__WORK TO COMPLETE__. Copy the records below word for word, starting with the line that contains "Given: Click the 去设置 link" and going on through the line that contains "click(559, 417)".

=== GIVEN ENTRIES ===

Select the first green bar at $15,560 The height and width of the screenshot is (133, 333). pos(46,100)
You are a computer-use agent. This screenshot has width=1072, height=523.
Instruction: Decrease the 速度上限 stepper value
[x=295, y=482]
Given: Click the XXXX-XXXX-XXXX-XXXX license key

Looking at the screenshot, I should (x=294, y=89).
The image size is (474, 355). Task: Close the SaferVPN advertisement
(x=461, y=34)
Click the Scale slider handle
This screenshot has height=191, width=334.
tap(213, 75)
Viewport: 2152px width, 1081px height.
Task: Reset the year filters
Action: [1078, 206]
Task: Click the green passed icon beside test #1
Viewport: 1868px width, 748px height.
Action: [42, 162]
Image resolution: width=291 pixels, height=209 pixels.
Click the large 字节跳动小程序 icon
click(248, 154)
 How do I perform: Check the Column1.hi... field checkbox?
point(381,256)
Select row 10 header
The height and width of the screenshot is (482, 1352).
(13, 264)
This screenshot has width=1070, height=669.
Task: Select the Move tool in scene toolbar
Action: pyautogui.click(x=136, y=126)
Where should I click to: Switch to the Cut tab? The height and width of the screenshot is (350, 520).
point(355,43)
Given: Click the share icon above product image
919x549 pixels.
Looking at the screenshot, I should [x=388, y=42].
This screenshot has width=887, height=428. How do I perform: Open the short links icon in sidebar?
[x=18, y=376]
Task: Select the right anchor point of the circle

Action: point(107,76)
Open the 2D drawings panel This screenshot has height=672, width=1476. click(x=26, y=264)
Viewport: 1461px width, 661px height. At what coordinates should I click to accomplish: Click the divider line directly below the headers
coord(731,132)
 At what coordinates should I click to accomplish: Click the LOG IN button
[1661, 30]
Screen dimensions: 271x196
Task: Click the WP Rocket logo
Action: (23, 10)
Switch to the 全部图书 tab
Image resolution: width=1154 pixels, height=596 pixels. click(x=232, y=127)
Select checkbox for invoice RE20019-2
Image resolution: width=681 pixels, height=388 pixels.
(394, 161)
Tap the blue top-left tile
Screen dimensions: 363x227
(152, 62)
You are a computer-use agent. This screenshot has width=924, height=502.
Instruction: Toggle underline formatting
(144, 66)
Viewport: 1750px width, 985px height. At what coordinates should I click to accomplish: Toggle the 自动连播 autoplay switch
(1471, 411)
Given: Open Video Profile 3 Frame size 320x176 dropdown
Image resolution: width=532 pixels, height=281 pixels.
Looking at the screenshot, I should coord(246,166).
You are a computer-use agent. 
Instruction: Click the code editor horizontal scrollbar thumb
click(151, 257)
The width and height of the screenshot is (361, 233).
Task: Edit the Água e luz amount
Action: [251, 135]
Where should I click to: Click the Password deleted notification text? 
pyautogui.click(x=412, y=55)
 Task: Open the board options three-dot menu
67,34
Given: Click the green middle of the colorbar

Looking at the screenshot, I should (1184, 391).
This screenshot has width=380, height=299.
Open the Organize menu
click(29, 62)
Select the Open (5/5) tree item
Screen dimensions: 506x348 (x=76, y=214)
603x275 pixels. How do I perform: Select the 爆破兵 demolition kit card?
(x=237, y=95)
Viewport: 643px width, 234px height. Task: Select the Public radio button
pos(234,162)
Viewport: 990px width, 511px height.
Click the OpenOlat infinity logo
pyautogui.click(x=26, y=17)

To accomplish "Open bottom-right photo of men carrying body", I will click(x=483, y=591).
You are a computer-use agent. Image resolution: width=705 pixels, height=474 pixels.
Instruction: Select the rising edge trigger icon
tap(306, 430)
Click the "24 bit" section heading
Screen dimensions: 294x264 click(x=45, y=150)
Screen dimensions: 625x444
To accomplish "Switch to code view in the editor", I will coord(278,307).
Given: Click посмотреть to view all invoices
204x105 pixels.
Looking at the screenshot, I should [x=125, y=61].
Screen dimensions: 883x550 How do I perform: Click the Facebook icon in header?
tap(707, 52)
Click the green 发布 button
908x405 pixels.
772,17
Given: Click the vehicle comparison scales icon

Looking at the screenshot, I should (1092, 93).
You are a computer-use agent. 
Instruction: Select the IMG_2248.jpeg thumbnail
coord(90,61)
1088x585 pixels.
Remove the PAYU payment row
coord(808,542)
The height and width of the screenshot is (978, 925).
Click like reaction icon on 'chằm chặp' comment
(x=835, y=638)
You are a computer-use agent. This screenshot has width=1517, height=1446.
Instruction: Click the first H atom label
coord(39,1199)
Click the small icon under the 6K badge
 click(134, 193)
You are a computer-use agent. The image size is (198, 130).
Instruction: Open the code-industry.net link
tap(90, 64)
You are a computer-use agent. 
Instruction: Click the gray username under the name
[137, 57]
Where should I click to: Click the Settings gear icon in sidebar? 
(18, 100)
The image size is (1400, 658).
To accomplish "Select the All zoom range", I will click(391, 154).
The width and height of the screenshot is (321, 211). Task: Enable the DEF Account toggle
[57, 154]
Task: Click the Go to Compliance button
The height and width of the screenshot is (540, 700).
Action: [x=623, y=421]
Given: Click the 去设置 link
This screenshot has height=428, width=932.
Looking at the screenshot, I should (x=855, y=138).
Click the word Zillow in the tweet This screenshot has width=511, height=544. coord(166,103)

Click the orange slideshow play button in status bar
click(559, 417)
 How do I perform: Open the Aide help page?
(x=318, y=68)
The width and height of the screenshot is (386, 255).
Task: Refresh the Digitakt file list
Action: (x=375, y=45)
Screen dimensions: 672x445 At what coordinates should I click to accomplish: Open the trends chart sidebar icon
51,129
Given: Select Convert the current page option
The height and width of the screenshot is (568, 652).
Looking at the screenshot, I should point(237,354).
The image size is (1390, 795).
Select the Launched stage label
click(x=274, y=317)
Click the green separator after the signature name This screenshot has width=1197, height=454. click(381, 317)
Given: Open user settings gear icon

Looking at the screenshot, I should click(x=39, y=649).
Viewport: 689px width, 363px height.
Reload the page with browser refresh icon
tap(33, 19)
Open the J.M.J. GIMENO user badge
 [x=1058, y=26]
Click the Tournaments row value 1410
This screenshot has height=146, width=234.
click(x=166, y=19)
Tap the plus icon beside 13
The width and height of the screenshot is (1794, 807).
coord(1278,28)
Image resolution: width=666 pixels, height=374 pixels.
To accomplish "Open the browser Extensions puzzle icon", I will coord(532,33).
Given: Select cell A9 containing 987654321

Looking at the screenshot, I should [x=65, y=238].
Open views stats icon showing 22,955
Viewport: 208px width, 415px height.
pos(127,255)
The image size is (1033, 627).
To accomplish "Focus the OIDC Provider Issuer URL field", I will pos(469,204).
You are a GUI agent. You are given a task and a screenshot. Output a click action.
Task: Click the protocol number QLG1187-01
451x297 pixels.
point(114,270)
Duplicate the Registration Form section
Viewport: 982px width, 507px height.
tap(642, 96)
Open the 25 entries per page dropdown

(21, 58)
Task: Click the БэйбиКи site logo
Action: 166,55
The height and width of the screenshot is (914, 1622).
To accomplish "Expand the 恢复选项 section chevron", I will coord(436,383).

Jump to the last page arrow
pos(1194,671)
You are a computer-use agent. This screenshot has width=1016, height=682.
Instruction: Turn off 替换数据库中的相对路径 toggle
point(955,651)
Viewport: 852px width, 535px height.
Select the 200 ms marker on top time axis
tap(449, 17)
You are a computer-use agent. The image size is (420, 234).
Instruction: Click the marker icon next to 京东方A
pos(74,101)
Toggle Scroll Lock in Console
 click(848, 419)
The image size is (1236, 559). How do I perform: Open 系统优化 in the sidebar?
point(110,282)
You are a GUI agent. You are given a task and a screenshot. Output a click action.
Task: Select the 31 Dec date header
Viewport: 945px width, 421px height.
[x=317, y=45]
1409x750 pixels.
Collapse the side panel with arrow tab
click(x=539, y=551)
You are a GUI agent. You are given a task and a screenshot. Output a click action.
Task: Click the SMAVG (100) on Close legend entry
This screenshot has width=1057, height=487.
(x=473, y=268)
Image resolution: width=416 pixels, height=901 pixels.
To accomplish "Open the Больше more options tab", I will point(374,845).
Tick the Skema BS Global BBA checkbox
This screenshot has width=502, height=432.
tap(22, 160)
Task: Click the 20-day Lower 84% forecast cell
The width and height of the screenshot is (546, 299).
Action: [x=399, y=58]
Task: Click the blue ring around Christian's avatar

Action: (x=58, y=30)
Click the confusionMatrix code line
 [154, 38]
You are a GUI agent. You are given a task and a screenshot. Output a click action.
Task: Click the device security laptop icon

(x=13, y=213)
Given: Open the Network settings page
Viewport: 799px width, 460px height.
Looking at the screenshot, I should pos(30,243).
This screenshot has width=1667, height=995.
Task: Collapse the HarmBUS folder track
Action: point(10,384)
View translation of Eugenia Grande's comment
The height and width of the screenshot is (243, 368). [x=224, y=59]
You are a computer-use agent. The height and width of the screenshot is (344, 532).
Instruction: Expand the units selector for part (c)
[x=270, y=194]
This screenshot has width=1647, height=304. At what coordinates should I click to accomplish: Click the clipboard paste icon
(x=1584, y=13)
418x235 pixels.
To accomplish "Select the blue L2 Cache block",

===

__EXERCISE ANSWER__.
Given: Click the 去设置 link
This screenshot has height=428, width=932.
Looking at the screenshot, I should (x=855, y=138).
Click the word Zillow in the tweet This screenshot has width=511, height=544. coord(166,103)

Click the orange slideshow play button in status bar
click(559, 417)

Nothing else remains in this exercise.